Vegan meat is becoming more and more popular, and consumers are begining to realize it can be a tasty alternative to regular burgers and chicken. Here are some facts about Beyond Burger and the vegan meat trend.

Beyond Burger: Ingredients

In the Beyond Burger, the primary source of protein comes from peas. The product contains 20 grams of plant protein per serving, with no GMOs, soy, or gluten, making it 100 percent vegan. Pea protein has a high lysine content, which cannot be made in the body, and must therefore be consumed through diet. Lysine helps absorb calcium and is essential in the formation of collagen — the building block of connective tissue such as bones, cartilage, skin, and tendons.

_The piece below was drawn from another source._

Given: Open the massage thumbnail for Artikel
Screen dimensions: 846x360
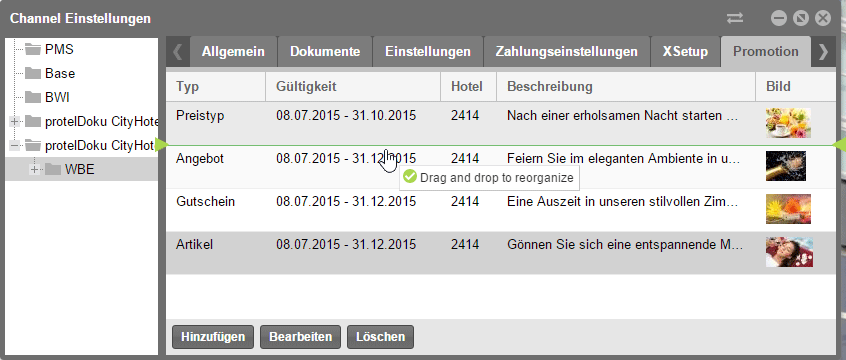Looking at the screenshot, I should pyautogui.click(x=789, y=252).
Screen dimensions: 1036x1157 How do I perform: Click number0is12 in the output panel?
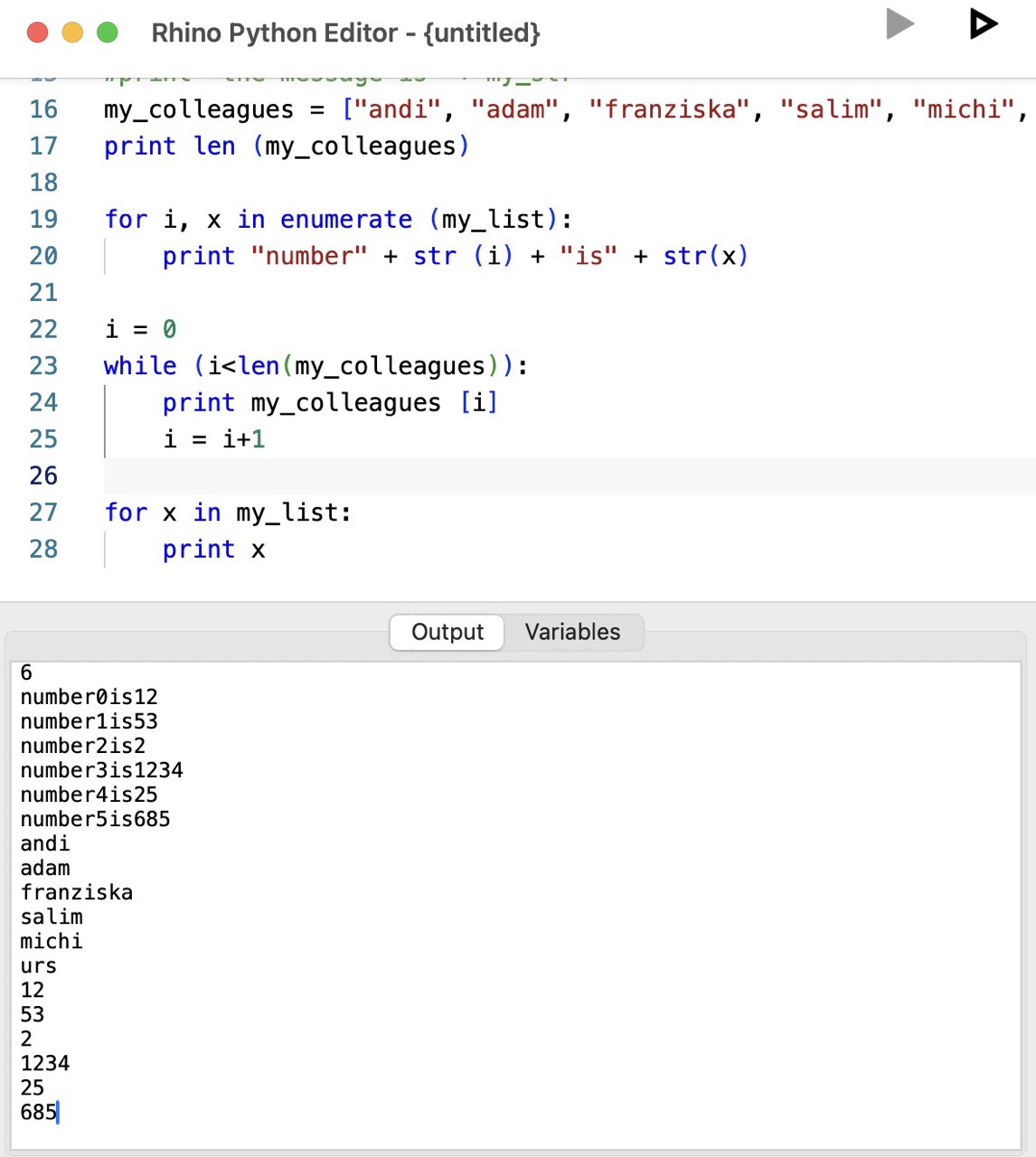(x=89, y=697)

Beyond Meat CEO Ethan Brown wants to emphasize he's not telling people not to eat meat. “The way I think about it is to not build a business on telling people not to eat meat, but to build a business around challenging what people’s perception of meat is," he told the Animal Charity Evaluators, in an interview.

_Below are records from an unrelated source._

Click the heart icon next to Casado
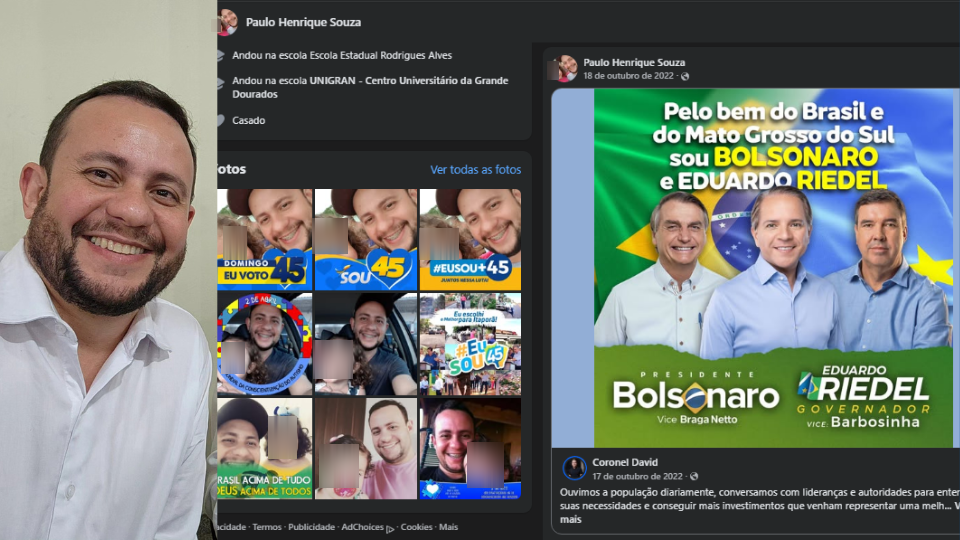This screenshot has width=960, height=540. point(221,121)
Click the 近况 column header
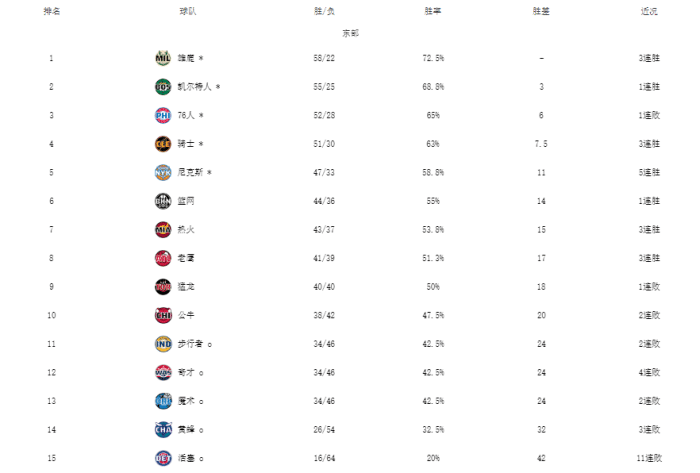The width and height of the screenshot is (700, 473). click(x=649, y=11)
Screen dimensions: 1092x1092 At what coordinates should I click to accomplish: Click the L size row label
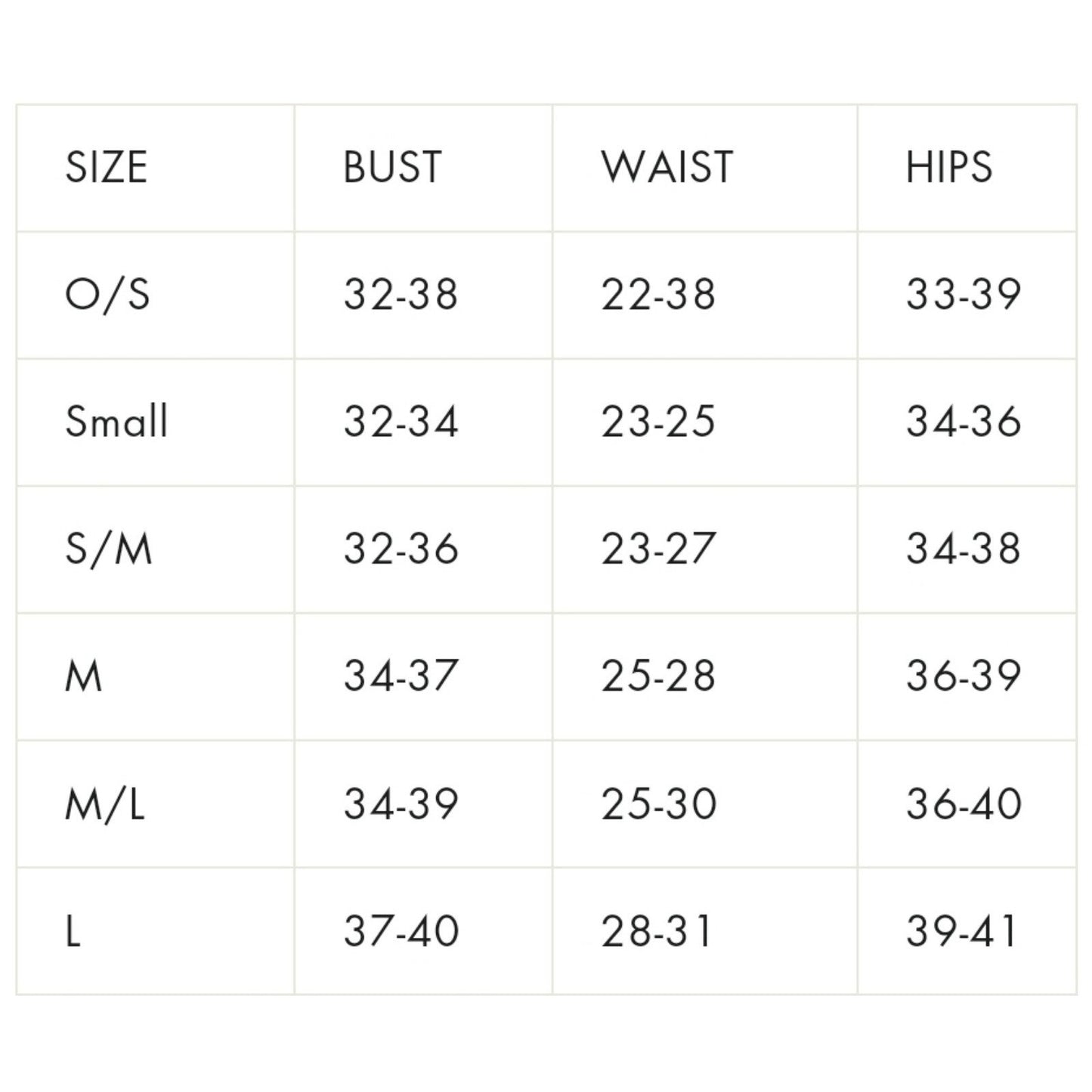click(73, 930)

Other companies like Hormel Foods Corporation — who makes Spam — have also joined the effort to cash in on the meatless meat trend. In May, the company purchased Justin’s, an organic, vegetarian nut butter company based in Boulder, Colo.

The Animal Industry And Superbugs

The switch to plant-based foods is felt by the animal industry, which has been under public scrutiny due to conditions of raising farm animals, and its environmental impact. Research has shown the overuse of antibiotics in food animals is a threat to public health. Approximately 80 percent of antibiotics sold in the U.S. are used in meat and poultry production. Most of it is used on healthy animals to promote growth, or prevent disease in crowded and, or unsanitary conditions.

Vegan Meat: How To Fake It

Here’s what you need to know:

1) Vegan meat is free from animal-derived products, but intends to replicate the texture and taste of meat. It’s commonly made from plant-based sources like soy and wheat gluten. The most common forms of soy used as meat substitutes are firm tofu and tempeh.

2) Other meatless meat products are made from wheat gluten. Wheat has less protein than soy, but it’s texture is easier to transform into “chewy meat.” It is also low in fat.

3) Some products, like Quorn's meat alternatives, are made from a double-fermentation process that creates a fungus similar to animal protein.